3.4.4Step-by-Step Running Instructions

Launch the Edge Agent UI in your browser.
Load the appropriate preset (SMOKE_ALERT_WEBRTC_ADVAN or FIRE_ALERT_WEBRTC_ADVAN):
- Click the "Agent" menu in the top-right corner.
- Select "Load."
- Choose the desired preset .json file from the list.
The pipeline will appear in the Node Editor.
Ensure the VideoSource node's "Input" parameter is correctly set to the path of the smoke or fire video (e.g., /data/videos/Smoke_advan.mp4).
The project should start running automatically.
Observe the VideoOutput panel:
- You will see the video playing.
- The VideoOverlay will display the VLM's response (e.g., "Yes") or the warning message from One_Step_Alert if smoke/fire is detected.
Listen for audio alerts: If smoke or fire is confirmed by the VLM and One_Step_Alert, the PiperTTS module will announce the warning message.
Check the TextStream node's display (if you open its grid widget) to see the direct textual output from the VLM.

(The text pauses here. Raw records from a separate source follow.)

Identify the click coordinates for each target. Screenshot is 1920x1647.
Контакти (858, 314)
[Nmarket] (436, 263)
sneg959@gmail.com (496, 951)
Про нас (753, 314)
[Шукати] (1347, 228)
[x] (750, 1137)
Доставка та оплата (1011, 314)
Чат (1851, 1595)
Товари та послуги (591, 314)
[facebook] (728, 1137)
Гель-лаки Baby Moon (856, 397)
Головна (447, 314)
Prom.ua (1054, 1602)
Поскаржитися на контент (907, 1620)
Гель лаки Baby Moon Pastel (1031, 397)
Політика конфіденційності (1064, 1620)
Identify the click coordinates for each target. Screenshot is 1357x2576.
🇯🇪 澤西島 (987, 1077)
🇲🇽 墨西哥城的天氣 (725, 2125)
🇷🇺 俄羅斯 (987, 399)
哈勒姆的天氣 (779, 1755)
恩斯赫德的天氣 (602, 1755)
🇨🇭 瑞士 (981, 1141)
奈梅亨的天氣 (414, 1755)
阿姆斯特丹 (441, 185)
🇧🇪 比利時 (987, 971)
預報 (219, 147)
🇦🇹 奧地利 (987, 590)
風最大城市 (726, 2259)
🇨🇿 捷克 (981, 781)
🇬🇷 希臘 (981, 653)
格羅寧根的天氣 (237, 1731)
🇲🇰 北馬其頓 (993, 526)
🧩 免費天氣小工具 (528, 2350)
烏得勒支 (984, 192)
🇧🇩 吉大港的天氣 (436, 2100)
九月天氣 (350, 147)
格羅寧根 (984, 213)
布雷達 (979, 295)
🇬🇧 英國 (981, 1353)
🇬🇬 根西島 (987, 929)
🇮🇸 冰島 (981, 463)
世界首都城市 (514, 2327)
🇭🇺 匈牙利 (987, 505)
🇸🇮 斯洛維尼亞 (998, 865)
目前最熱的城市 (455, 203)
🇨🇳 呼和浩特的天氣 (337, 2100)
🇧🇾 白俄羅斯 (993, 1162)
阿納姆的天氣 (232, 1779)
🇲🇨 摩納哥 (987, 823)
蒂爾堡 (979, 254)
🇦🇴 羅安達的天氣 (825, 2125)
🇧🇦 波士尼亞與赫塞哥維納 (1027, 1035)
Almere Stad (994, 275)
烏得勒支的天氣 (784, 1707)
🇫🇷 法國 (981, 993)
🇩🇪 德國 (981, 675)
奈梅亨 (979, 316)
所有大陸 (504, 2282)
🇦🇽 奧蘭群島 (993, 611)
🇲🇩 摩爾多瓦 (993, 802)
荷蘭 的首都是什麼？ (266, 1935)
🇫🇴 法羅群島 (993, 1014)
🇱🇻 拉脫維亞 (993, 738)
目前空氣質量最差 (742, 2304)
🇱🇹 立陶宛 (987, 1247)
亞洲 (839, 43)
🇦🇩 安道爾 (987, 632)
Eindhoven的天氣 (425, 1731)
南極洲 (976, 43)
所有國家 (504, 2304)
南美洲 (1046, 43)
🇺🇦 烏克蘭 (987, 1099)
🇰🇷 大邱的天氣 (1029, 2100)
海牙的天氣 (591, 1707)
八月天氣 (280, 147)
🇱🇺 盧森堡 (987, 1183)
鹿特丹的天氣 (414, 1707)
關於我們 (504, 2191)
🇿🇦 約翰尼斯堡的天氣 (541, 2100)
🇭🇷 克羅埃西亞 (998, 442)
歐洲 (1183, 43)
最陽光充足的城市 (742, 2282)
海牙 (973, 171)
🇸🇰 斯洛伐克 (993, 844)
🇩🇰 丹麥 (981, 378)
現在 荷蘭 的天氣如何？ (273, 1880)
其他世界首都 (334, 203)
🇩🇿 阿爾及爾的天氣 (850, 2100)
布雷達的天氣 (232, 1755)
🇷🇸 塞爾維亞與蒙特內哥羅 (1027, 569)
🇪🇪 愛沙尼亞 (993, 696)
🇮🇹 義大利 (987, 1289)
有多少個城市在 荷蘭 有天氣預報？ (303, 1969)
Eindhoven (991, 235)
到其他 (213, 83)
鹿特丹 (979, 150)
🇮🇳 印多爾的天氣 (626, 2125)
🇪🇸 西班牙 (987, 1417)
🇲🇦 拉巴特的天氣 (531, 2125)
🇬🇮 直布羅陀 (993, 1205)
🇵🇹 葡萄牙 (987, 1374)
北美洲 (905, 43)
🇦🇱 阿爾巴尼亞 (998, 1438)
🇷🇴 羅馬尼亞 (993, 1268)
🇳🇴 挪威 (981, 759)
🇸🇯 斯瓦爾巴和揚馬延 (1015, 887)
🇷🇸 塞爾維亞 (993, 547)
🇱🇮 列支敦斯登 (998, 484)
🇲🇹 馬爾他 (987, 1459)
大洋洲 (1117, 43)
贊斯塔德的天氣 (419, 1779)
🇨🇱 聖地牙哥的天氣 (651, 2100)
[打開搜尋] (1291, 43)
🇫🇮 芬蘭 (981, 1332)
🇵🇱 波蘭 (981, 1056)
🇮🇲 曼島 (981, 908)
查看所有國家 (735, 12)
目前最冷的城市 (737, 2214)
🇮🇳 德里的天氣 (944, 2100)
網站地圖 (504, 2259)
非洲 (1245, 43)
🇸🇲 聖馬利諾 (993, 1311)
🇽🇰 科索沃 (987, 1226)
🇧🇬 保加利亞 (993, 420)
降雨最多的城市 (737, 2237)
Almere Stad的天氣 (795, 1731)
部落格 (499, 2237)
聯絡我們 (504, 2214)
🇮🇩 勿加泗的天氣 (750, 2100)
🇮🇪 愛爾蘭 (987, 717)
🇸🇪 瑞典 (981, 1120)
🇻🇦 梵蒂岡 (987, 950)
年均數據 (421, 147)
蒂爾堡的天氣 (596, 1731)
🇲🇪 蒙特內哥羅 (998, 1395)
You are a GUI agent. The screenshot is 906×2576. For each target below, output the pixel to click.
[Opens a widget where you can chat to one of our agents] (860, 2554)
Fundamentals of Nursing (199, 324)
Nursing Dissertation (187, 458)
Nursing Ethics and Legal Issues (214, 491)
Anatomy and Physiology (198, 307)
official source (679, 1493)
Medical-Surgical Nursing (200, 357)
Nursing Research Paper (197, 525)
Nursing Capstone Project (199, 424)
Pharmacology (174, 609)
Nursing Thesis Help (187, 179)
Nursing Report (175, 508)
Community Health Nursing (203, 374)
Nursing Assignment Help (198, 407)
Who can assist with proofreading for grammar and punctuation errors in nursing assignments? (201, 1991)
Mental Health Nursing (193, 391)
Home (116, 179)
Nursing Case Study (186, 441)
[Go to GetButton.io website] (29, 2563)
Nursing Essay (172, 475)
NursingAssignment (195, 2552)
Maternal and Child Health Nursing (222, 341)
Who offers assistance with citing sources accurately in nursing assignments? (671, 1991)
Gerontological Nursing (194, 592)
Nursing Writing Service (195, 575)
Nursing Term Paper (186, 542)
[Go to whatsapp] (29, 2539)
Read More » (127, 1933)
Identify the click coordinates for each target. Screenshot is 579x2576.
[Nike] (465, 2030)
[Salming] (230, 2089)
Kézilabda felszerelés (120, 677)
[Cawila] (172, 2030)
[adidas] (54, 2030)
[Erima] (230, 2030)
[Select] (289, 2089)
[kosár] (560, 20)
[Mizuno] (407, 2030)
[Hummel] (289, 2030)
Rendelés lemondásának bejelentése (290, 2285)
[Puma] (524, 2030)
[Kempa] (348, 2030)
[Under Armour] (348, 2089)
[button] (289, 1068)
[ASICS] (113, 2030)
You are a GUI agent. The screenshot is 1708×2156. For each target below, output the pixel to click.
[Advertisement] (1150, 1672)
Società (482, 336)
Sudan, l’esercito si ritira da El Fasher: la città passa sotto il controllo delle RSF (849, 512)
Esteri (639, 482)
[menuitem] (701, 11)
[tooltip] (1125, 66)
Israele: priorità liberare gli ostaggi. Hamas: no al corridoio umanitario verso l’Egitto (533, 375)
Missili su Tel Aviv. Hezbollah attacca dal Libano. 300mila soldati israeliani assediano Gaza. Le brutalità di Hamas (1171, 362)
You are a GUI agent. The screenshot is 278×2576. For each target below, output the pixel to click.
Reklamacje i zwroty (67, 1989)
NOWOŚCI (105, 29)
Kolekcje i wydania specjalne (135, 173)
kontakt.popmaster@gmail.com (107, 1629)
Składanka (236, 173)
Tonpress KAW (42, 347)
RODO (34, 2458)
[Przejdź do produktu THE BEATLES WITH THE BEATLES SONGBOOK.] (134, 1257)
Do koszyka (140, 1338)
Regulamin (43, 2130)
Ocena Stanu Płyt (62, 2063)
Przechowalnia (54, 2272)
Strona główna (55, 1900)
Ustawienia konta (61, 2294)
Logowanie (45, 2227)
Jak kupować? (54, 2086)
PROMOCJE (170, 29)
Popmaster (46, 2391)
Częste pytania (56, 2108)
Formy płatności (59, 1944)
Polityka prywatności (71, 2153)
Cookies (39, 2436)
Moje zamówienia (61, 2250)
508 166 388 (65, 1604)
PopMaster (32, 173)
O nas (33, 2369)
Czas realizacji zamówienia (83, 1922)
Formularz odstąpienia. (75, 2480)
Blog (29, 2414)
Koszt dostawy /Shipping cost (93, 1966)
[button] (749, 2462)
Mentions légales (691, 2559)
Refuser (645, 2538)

3.4.5Expected Behavior & Output

Visual Output: The VideoOutput panel will show the video. If smoke or fire is detected, text such as "Yes" (from the VLM via VideoOverlay) or the full warning message (e.g., "Warning: The smoke is rising.") will be overlaid on the video.
Audio Output: If the One_Step_Alert node triggers an alarm state (based on the VLM outputting "yes" consistently for the Check Time), the PiperTTS module will voice the configured Warning Message Text.
Textual Output: The TextStream node will display the VLM's direct responses (e.g., "Yes" or "No"). The One_Step_Alert node also outputs a JSON message containing the state and check time.

3.4.6Troubleshooting

No Detection / Incorrect VLM Response:
- Verify the AutoPrompt_ICL template exactly matches the required format and question. Typos can significantly affect VLM performance.
- Ensure the correct Llama-3-VILA-1.5-8B model is selected and its parameters (API, Quantization, Chat Template, System Prompt) are configured as specified.
- Check the TextStream output to see the raw VLM response. If it's not "yes" or "no," the One_Step_Alert node might not trigger correctly.
Alerts Not Triggering:
- Confirm the Alert Keyword in One_Step_Alert is set to "yes" (or whatever the VLM's affirmative response is).
- Check the Check Time in One_Step_Alert. If it's too long, or the VLM responses are intermittent, an alert might not trigger.
- Ensure the Warning Message Text in One_Step_Alert is correctly formatted (ending with a period).
No Audio Alerts:
- Check that the PiperTTS module is correctly connected to the output of the One_Step_Alert node.
- Verify system audio is working and unmuted.
Performance Issues:
- VLMs can be resource-intensive. Monitor system resources (CPU/GPU) in the Edge Agent UI.
- Adjust the RateLimit node if necessary, though 15 fps is given as an example.